Le règlement n° 2778/74 de la Commission prévoyant l'octroi d'une aide au stockage privé, fixée forfaitairement à l'avance dans le secteur de la viande bovine prévoit dans son article 1er, paragraphe 1, que:

« 1) Une aide au stockage privé est octroyée pour les produits repris à l'annexe. »

Cette annexe se réfère à la sous-position 02.01 A II a) 1 bb) 11 du TDC, qui ne vise que des viandes fraîches ou réfrigérées.

La raison de l'exclusion des viandes congelées du bénéfice de l'aide au stockage privé est de permettre un contrôle de l'identité, de la qualité et de la fraîcheur de la viande, ce qui n'est possible que lorsqu'elle n'est pas congelée. En outre, il existe toujours le risque qu'une viande congelée fasse l'objet d'un échange ou que de la viande ayant déjà fait l'objet d'une aide soit une nouvelle fois mise en stock.

Ajoutons enfin que le fait qu'un contrôle n'ait pas été effectué en l'occurrence ne revêt pas d'importance. Comme vous l'avez déclaré au point 21 de votre arrêt du 5 décembre 1985 (affaire 124/83, Corman, Rec. 1985, p. 3777), des contrôles de ce type constituent une obligation des États membres envers la Communauté, et seules les autorités communautaires peuvent tirer des conséquences d'un éventuel manquement. L'absence de tels contrôles ne dégage pas le bénéficiaire de l'aide de ses obligations
envers l'organisme d'intervention.

4. La deuxième question

La réponse à la première question détermine aussi la réponse à la deuxième question. Si la viande arrive à l'entrepôt choisi pour le stockage en état de congélation, les contrôles mentionnés ci-dessus ne peuvent plus être effectués. De plus, comme la Commission l'a observé à juste titre, l'article 2 du règlement n° 989/68, établissant les règles générales pour l'octroi d'aides au stockage privé dans le secteur de la viande bovine (JO 1968, L 169, p. 10), dispose que:

« sauf autorisation particulière, une demande d'aide au stockage privé ne peut être présentée que dans le pays où le produit doit être stocké ».

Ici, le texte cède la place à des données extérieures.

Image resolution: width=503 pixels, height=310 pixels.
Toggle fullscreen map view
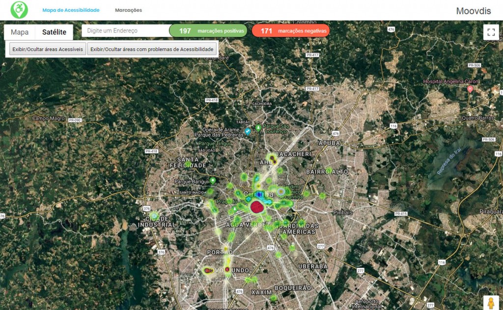[x=491, y=32]
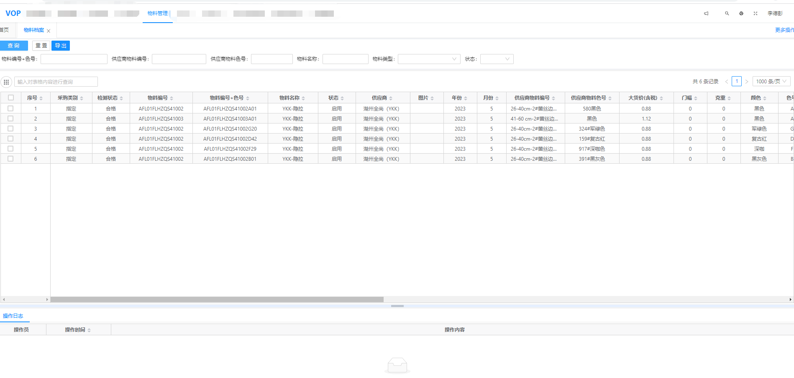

Par conséquent, si le contrat de stockage a été conclu en République fédérale d'Allemagne, le commencement du stockage par congélation de la viande ne peut être effectué en Belgique sauf autorisation de l'organisme de l'intervention.

5. La troisième question

Étant donné que la réponse à la deuxième question est négative, la troisième question est devenue sans objet.

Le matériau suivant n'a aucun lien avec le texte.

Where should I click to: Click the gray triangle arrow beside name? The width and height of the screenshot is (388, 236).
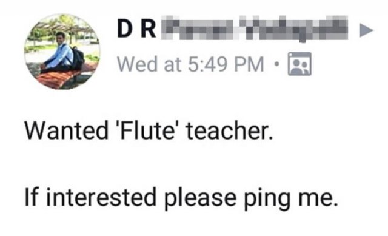366,30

Il me paraît cependant indiqué de dire encore un mot au sujet d'un argument mis en avant, au cours de la procédure orale, par l'entreprise Danhuber. Celle-ci a invoqué l'arrêt de la Cour du 11 juin 1979 (Atalanta Amsterdam BV/Produktschap voor Vee en Vlees, Rec. 1979, p. 2137) pour soutenir que l'obligation figurant à l'article 3, paragraphe 2, sous b), du règlement n° 1071/68, à savoir celle de « prévenir l'organisme d'intervention avec lequel il est engagé du jour et du lieu de l'entreposage ainsi
que de la nature et de la quantité des produits à stocker » constituerait une obligation d'ordre secondaire dont l'inobservation ne serait pas de nature à faire perdre au requérant le bénéfice de l'aide.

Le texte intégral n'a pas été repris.